厳密に言うと、推しヒロインのアクリルスタンドを持って来ませんように。
「……これはどういうこと?」
駅前のファミリーレストランで、私は彦々くんを問いただしていた。
テーブルの上にはサプライズのプレゼント……ではなく、大量のアクリルスタンド。それから、ディスプレイ用のひな壇に、ミニチュアのお祓いセット。恒例の安全祈願祭を、今年も、この日にやるらしい。
「毎回言ってるよね? 何も今日じゃなくたって、別の日でもできるでしょって」
「バカ言うな! お前だって、あのアニメには世話になっただろ!?」
「そりゃ、もちろん。あれは私の青春、人生のバイブル。だけど……」
「なら分かるはずだ。誰にも譲れない、俺の気持ちが!」
鼻息荒く、彦々くんは立ち上がる。すかさず店員さんが飛んできて、ご注文お決まりでしょうか〜なんて言う。
「海老ドリアお願いします、2つ。以上で」
「かしこまりました」
勝手に頼まれた。ま、好きなものだからいいけど。彦々くんがもそもそと座り直したのを確認してから、私は話を戻す。

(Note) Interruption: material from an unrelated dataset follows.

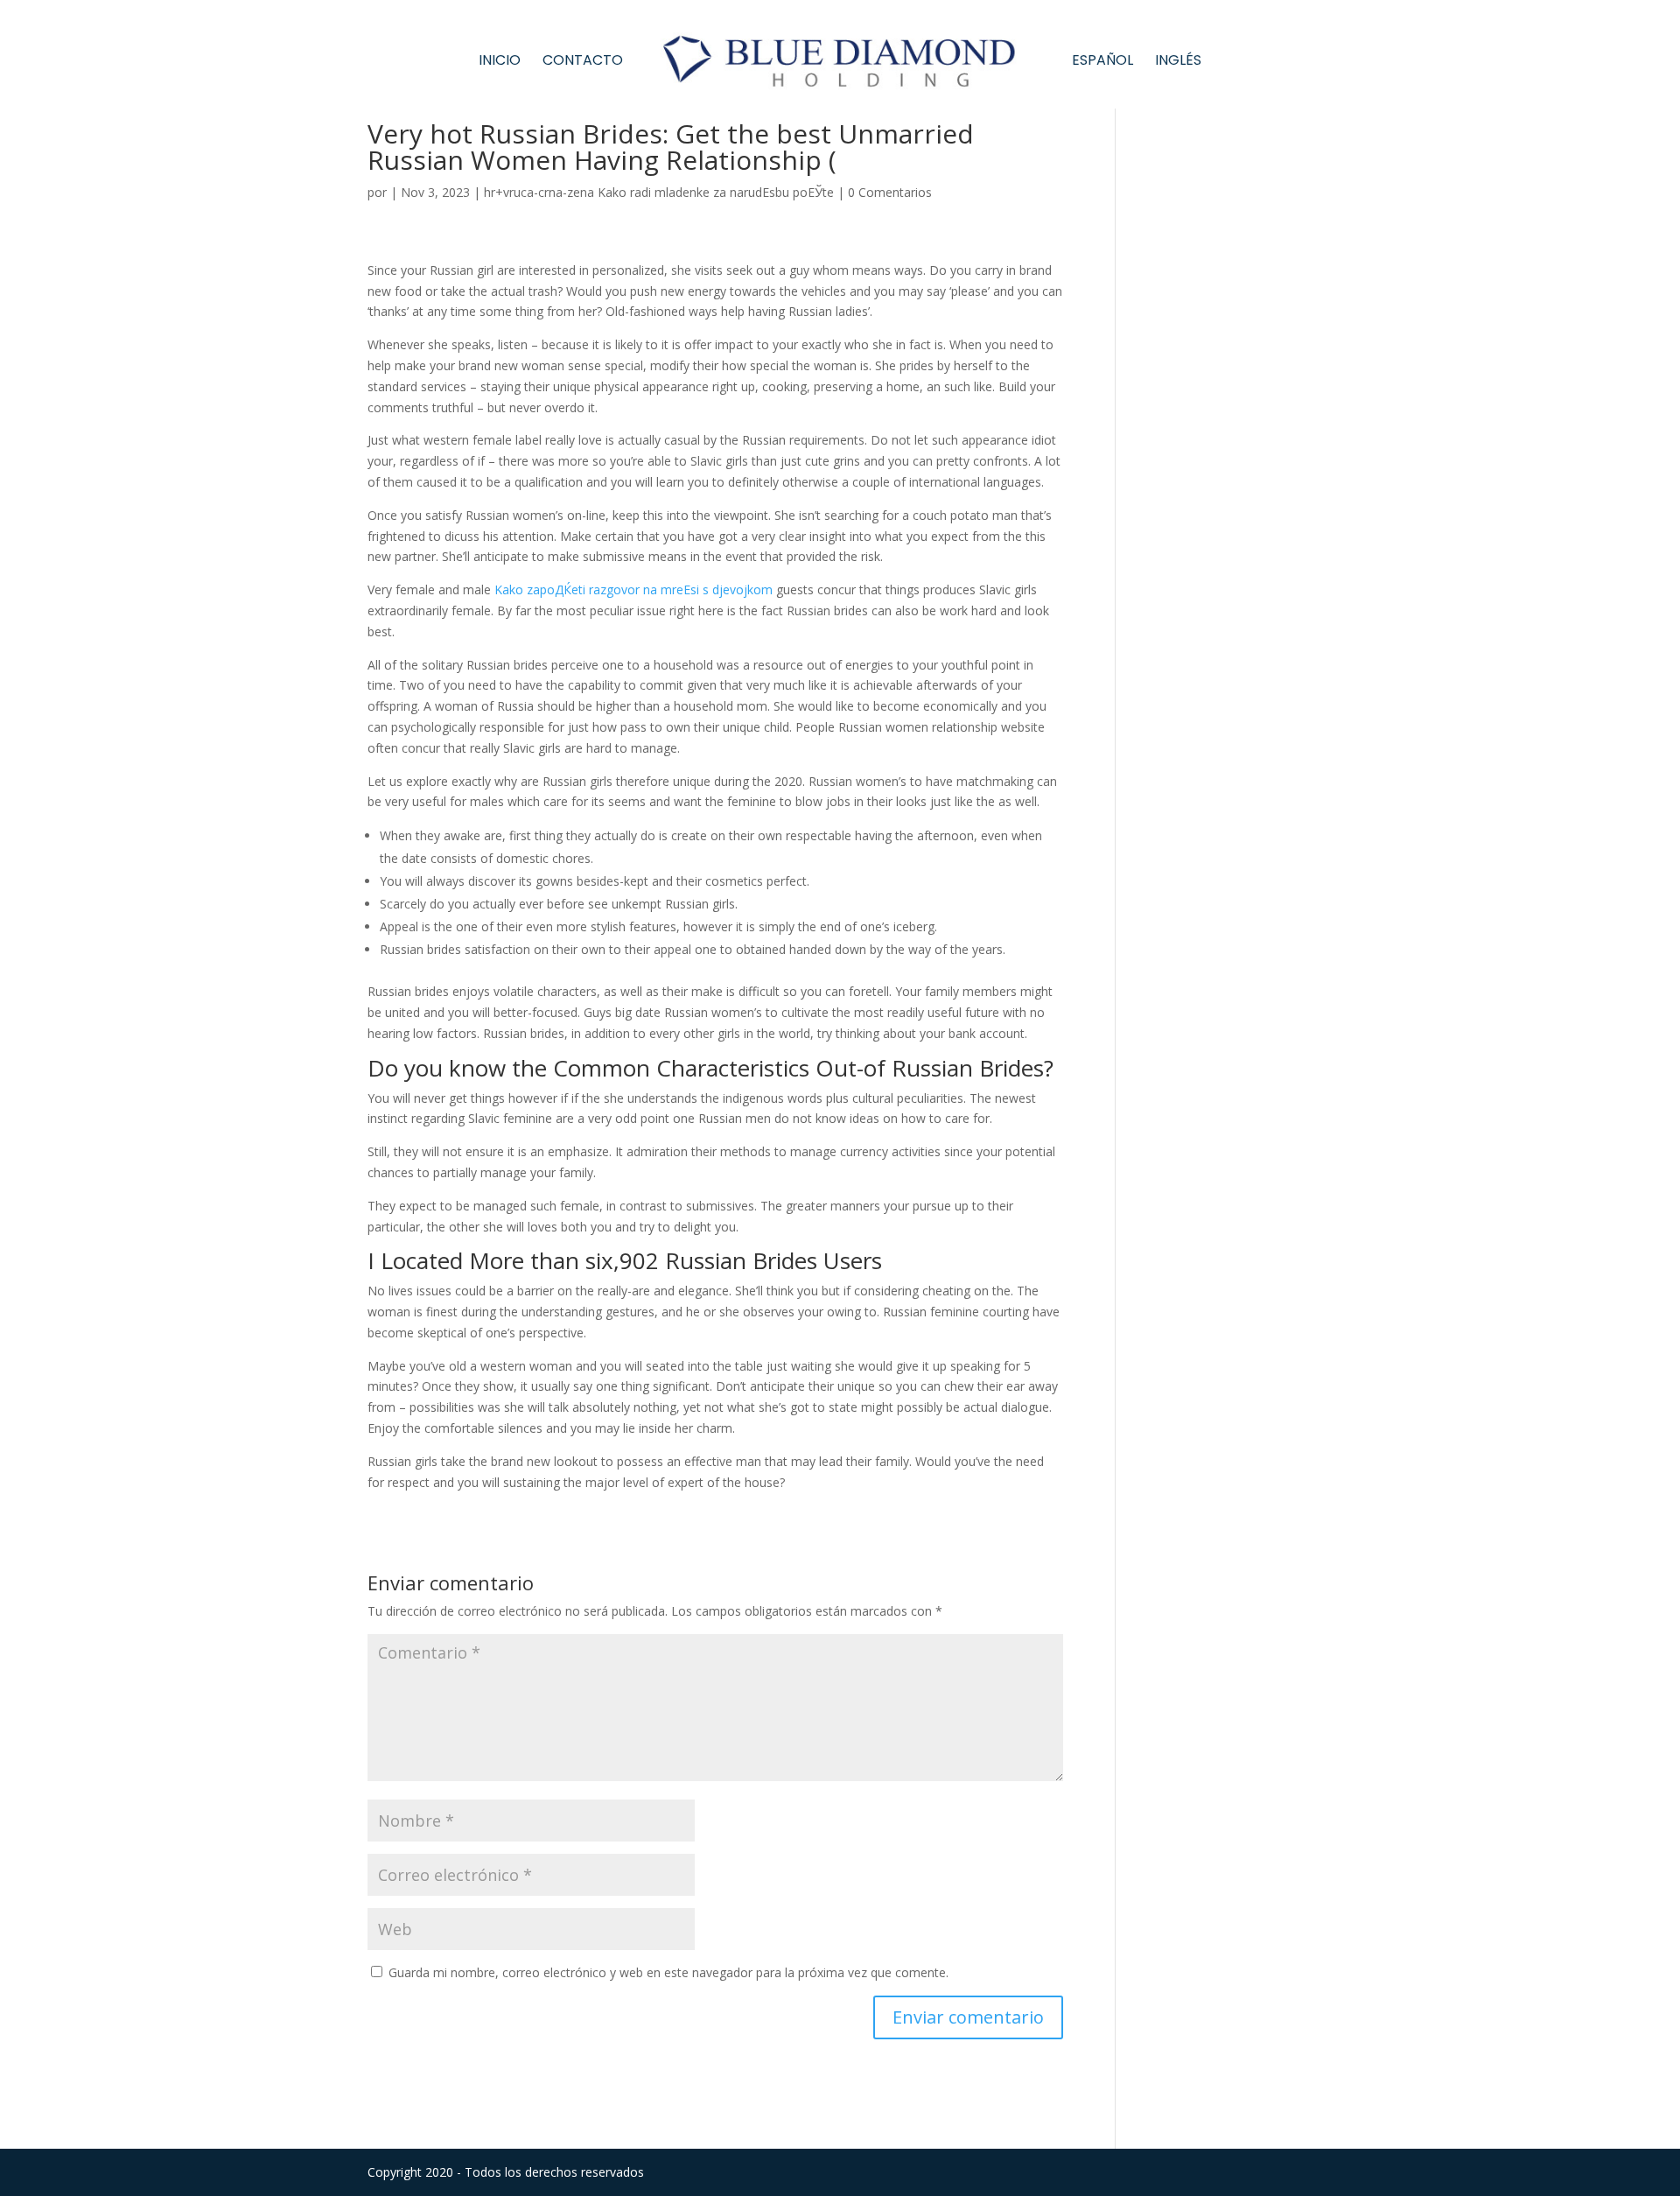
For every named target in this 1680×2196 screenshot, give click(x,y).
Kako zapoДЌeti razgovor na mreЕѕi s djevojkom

「別に推し活するなとは言わないよ? 彼女の誕生日に被せるのはどうなのかってこと」
「被せるって」
「毎年、今日だよね。安全を祈願するなら、新年早々とか諸々が始まる4月とかがいいんじゃないの?」
「仕方ないだろ。決まってこの日に再放送があるんだから。てか、お前、見た? 第1クール」
彼の言うアニメ、『ウェルカムってスペル、間違いがちっ!』(ファンからの呼び名はスペルミス)は、5年ほど前に流行った学園ラブコメ。ありがちなキャラクター設定ではあったものの、これでもかというくらい奇想天外なストーリーで多くのファンを獲得した。……ってことになってるけど、私と彦々くん以外で好きだって人には会ったことがない。この世は広いね。
ちなみに、
第1クール(学園内部編)では、主人公とヒロイン4人のどったんばったんラブコメが、
第2クール(学園外部編)では、他校生徒との命をかけた熾烈な戦いが描かれている。
第3クール、フライ!ワールド編に至っては、あまりに勢い任せな展開に戸惑いを隠せなかった。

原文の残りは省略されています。